What books are on your reading list?
Teachers time to reflect on their practice is precious, yet the summer holidays provide them with the opportunity to switch off and a moment to read. For some, they choose to research deeply on education topics that interest them the most. It is for this reason I offer a range of books for my readers that will help develop your thinking …
From the hundreds of books I have received throughout 2019, here are the 10 books I am reading this summer.
1. Stop Talking, Start Influencing
This is a book that will be in my travel suitcase for a number of reasons: teaching, teacher training and neuroscience.
A book full of practical concepts, Jared Cooney Horvath’s book covers brain research at prominent universities, teaching students from 10 to 80 years of age, and working closely with organizations and schools across 4 continents.

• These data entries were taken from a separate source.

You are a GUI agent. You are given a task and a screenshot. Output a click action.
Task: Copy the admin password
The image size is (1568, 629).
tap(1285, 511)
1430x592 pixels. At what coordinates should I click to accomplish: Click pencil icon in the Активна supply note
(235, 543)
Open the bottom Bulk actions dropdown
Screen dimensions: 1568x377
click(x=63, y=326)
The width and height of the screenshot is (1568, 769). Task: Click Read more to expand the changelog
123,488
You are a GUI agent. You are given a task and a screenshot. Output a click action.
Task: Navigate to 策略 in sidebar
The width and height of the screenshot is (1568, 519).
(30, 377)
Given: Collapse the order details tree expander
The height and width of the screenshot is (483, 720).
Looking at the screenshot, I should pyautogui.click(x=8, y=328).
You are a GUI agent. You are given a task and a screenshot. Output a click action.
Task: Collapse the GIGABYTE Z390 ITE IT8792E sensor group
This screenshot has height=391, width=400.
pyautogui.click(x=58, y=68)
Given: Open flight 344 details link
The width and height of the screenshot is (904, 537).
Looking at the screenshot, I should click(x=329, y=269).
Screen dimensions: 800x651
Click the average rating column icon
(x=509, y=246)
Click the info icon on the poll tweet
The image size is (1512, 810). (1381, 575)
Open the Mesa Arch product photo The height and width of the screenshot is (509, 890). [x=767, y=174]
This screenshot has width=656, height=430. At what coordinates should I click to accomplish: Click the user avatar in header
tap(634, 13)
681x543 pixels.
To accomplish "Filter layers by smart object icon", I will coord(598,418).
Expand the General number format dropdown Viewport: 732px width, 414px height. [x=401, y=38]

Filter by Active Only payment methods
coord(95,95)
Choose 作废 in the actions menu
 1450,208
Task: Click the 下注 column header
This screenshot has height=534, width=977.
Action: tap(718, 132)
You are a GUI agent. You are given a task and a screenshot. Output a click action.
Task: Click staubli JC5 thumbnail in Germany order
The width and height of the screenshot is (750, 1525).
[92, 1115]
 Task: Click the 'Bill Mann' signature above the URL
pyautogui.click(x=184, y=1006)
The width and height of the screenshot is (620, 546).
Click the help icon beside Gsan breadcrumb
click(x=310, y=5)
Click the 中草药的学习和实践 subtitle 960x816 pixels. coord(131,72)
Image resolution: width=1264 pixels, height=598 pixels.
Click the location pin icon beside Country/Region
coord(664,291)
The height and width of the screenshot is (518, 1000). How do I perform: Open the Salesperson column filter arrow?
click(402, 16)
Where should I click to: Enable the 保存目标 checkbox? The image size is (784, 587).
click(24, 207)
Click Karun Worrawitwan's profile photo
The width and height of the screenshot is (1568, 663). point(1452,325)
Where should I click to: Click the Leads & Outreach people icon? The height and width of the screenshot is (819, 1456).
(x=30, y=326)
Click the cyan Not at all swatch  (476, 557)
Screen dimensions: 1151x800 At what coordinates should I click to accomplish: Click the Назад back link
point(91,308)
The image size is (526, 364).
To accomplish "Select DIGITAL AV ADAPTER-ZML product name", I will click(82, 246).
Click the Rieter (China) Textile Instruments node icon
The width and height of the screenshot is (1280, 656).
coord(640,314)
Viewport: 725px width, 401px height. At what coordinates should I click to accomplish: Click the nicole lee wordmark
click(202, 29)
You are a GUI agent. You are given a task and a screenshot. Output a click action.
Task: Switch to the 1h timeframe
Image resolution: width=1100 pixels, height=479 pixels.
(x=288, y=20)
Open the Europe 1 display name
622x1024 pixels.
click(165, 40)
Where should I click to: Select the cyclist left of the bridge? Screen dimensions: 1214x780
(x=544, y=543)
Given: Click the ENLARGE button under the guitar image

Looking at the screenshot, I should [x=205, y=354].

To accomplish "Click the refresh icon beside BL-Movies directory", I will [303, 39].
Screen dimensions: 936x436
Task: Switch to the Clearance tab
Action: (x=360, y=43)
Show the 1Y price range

The result is a book that shows readers how to impart their knowledge to others in a manner that sticks with and truly influences them – regardless of the situation or circumstance.
Personally, this is a must-read for teachers …
2. Why The Brain Matters
Jon Tibke explores neuroscience and misrepresented claims and what it means for teaching and learning – something I have blogged about for many years.
In this book, teacher, neuromyths and evidence-informed ideas are challenged with thought-provoking tasks.
This book is for teachers who want to end the notion of silly ideas …
3. Principled Resistance
I learnt so much just from our podcast and I cannot wait to get to the bottom of her research to unpick why teachers find it so hard to say ‘no’, and what ethical dilemmas we face as educators that may lead teachers to become demoralised, rather than burnt out …
This is a critical and unique resource for teacher educators.
4. 100 Ideas: Questioning
I am a huge fan of questioning pupils in the classroom and I firmly believe that this is a teacher’s greatest repertoire. We can all ask questions, but do we have the ability to hold pupils to account, to engage them and to manage classroom behaviour with effective questioning strategies that unlock learning?
Questioning – or asking the right questions at the right time – provides instant feedback to the teacher and helps all students to progress – whilst at the same time, providing critical feedback for the teacher to inform them which direction to take next.
This is an excellent book and probably one of my favourites in the 100 Ideas series.
5. Celebrating Difference
I am yet to meet the author, but I am working behind-the-scenes to arrange this and have Shaun Dellenty feature on my podcast. Shaun has worked tirelessly to develop a whole school approach to lesbian, gay, bisexual and transgender inclusion in our schools.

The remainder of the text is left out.